Short task 1: For each statement below, say yes or no depending on whether it agrees with the motorcycle trip account, and quote the exact words from the account that decide it. (a) The trip covered more than 4,600 miles to Nova Scotia and back. (b) The motorcycle used on the trip was designed for long-distance cruising. (c) The writer's grandfather supported his son's wish to join the Royal Air Force.
Short task 2: Transcribe the stretch of the motorcycle trip account from "The third in" through "was the plan.".
Short task 3: Go on with the motorcycle trip account, picking up after its final sentence.

— BEGIN Text section —

The third in my serial account of the meaning I found on my motorcycle over 4,600 miles from here to Nova Scotia and back. —DM
Six or eight hours a day, all on bouncy back roads, on a motorcycle not at all designed for long-distance cruising. That was the plan.
“You know, it might be brutal,” a friend told me before I left.
I agreed. But then, brutality was one of the
goals of the trip, and agony and boredom seemed prices worth paying for the
sights we were going to see.
Much to our surprise though, after a day or two of getting
our haunches used to it—we slouched in different positions and periodically stood on the foot pegs to alleviate the
literal pain in the ass—we found that our chests got used to being pushed around
by the wind and our heads got used to screaming through it. So used to it, that
it was the stopping that became uncomfortable.
Montreal surely deserves more than lunch and a visit to the
local Triumph dealer. And the ancient, walled Quebec City definitely rates a
stay-over. But within an hour or two of taking in the physical wonders of those
cities, we found ourselves itching to fight our way out of the sprawl and get
back on the road.
I’ll explain this rejection of an easy chance for cultural
exploration by quoting a line scrawled in my journal during one of these brief
stops: “If somebody gave you the chance to leap up into the air and fly every
day for three weeks, you’d probably fly around the world. Paris, Rome, Beijing,
Hong Kong, Buenos Aires. But when you landed in these places, would you really want
to spend a lot of time tramping around looking at architecture and
people-watching and window-shopping? No, you’d have a quick gander, and jump up
in the air again—and fly!”
My dad would have understood that. He might have feared motorcycles, but he knew about flying. His father crushed his youthful fantasy
of signing up for the Royal Air Force in the early days of World War II; the
idea, pitched at the family table with all the reason and enthusiasm a
17-year-old could muster, was dismissed with four words from his father: “Eat
your dinner, Bud.”

— END Text section —
— BEGIN Listed records —

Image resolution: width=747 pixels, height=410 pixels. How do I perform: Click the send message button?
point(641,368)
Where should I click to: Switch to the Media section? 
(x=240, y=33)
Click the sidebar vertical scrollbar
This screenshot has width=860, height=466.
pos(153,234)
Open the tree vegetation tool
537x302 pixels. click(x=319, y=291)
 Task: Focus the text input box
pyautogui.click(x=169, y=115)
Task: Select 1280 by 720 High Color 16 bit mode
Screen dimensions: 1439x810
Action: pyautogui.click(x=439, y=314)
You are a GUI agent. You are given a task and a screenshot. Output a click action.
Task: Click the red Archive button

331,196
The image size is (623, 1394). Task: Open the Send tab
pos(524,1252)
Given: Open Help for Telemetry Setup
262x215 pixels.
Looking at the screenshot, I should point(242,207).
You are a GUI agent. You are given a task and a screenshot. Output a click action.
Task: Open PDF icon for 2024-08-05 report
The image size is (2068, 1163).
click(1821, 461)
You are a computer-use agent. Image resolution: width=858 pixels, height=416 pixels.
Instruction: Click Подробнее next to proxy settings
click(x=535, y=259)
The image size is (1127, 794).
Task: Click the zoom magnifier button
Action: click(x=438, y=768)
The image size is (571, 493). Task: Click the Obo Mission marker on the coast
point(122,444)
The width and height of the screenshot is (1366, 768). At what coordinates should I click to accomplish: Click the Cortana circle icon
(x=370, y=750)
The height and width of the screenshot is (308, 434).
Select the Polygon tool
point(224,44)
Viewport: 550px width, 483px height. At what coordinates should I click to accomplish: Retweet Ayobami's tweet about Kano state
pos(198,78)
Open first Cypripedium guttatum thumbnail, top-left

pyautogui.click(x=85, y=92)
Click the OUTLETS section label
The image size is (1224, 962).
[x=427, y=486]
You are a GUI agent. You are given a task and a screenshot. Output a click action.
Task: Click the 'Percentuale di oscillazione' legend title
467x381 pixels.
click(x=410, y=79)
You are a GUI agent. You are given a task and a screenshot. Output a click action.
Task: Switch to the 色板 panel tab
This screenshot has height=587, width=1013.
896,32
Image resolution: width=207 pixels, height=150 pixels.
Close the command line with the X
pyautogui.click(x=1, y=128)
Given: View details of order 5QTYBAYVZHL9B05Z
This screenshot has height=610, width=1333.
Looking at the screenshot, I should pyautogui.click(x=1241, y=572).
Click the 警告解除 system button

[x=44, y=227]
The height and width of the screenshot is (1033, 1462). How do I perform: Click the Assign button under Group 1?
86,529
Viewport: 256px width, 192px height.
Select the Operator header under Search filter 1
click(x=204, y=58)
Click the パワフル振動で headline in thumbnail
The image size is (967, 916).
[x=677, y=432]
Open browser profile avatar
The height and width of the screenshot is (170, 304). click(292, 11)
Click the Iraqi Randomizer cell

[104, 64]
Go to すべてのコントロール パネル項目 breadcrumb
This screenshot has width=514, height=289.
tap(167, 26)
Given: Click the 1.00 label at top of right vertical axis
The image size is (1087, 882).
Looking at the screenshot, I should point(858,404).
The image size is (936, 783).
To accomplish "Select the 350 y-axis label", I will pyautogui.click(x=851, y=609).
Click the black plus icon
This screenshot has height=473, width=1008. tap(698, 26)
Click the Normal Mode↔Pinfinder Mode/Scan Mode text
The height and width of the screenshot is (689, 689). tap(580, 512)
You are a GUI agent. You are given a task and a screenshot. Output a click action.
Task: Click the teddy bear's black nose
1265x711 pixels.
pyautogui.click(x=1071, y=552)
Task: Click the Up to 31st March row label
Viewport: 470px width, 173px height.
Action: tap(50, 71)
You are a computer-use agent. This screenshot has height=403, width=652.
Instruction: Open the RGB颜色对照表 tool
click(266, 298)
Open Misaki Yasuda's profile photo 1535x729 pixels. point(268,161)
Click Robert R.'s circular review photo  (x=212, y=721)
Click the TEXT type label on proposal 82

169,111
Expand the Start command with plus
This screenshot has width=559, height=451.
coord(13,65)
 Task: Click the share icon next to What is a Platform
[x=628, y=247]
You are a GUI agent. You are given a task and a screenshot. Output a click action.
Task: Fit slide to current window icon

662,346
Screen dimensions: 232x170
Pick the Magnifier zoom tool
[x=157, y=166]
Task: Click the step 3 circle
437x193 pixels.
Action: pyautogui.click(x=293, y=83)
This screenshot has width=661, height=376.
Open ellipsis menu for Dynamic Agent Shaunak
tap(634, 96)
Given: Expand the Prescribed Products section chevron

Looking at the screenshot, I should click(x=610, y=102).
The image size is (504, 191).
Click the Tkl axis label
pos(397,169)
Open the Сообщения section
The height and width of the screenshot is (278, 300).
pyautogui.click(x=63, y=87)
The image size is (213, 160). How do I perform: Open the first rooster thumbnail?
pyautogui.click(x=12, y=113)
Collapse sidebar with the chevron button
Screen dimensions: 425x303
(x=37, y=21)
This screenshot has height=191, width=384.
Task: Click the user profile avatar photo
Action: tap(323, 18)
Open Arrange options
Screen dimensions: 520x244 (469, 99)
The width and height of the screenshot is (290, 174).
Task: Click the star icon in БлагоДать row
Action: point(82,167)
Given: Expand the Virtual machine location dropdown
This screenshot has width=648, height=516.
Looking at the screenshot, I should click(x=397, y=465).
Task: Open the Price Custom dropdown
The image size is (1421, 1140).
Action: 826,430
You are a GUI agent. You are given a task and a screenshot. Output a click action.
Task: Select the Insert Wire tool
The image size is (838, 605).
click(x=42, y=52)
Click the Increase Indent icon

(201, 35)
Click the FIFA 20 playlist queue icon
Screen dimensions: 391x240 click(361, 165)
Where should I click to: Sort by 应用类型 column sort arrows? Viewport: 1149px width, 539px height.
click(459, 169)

— END Listed records —

Exercise result 1:
(a) Yes: "over 4,600 miles from here to Nova Scotia and back"
(b) No: "on a motorcycle not at all designed for long-distance cruising"
(c) No: "His father crushed his youthful fantasy of signing up for the Royal Air Force"

Exercise result 2:
The third in my serial account of the meaning I found on my motorcycle over 4,600 miles from here to Nova Scotia and back. —DM
Six or eight hours a day, all on bouncy back roads, on a motorcycle not at all designed for long-distance cruising. That was the plan.

Exercise result 3:
But aviation had him, and after the war, upon his return from
an unglamorous army assignment, he learned to fly.
It was that flyer—and boater and car nut and writer of essays
with titles like, “Engines In the Morning”—who I talked to almost constantly, in the
privacy of the wind and the motor.
“Come on, Dad, admit it,” I’d say, cruising up the bigwide
St. Lawrence River. “This is pretty cool.”
“Okay, okay. Yes, shooting video while riding is pushing my
luck.”
Going down a country road on the north coast of Nova Scotia, Tommy tells it like it is.
“I know you understand this trip. So why, at
40, do I need your approval, too? (Tell
me it’s okay!)”
One of the reasons Dad didn’t like motorcycles was that Tommy
introduced them to me and Dad didn’t like Tommy. And one of the reasons he
didn’t like Tommy was that Tommy—also a pilot and an all-around
engines-in-the-morning kind of guy—showed a spirit of adventure bordering on
recklessness that Dad thought of as going too far.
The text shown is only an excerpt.